--- Start of Task input ---

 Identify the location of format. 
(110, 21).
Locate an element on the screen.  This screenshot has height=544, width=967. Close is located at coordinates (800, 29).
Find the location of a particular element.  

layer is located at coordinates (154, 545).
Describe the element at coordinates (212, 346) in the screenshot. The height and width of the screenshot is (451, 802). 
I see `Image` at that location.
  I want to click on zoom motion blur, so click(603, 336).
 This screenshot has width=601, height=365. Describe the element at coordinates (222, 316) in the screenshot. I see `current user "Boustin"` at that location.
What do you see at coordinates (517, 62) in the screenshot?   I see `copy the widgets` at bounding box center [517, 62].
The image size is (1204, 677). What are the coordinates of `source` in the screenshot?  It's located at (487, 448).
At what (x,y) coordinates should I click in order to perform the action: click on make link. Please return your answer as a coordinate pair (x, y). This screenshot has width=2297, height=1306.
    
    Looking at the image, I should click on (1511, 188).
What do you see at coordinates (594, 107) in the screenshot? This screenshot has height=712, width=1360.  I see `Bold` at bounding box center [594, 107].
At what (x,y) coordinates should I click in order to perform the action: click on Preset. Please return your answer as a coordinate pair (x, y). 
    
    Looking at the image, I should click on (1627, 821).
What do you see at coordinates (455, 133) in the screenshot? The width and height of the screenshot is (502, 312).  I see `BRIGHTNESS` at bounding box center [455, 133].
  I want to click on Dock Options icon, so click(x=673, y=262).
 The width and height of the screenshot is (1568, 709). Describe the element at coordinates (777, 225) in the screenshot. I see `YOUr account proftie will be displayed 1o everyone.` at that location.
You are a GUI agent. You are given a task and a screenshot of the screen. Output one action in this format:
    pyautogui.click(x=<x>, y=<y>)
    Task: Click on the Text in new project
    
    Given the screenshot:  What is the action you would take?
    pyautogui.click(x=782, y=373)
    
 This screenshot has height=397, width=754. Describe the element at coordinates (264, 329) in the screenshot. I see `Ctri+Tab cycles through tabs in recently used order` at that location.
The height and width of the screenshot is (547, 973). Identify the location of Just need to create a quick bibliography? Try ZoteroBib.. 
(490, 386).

--- End of Task input ---

§ **Problem to solve**
Reproduce the material above word for word, from the line containing "You are a GUI" through the last line of the material.

§ **Solution to this exercise**
You are a GUI agent. You are given a task and a screenshot of the screen. Output one action in this format:
    pyautogui.click(x=<x>, y=<y>)
    Task: Click on the Text in new project
    
    Given the screenshot:  What is the action you would take?
    pyautogui.click(x=782, y=373)
    
 This screenshot has height=397, width=754. Describe the element at coordinates (264, 329) in the screenshot. I see `Ctri+Tab cycles through tabs in recently used order` at that location.
The height and width of the screenshot is (547, 973). Identify the location of Just need to create a quick bibliography? Try ZoteroBib.. 
(490, 386).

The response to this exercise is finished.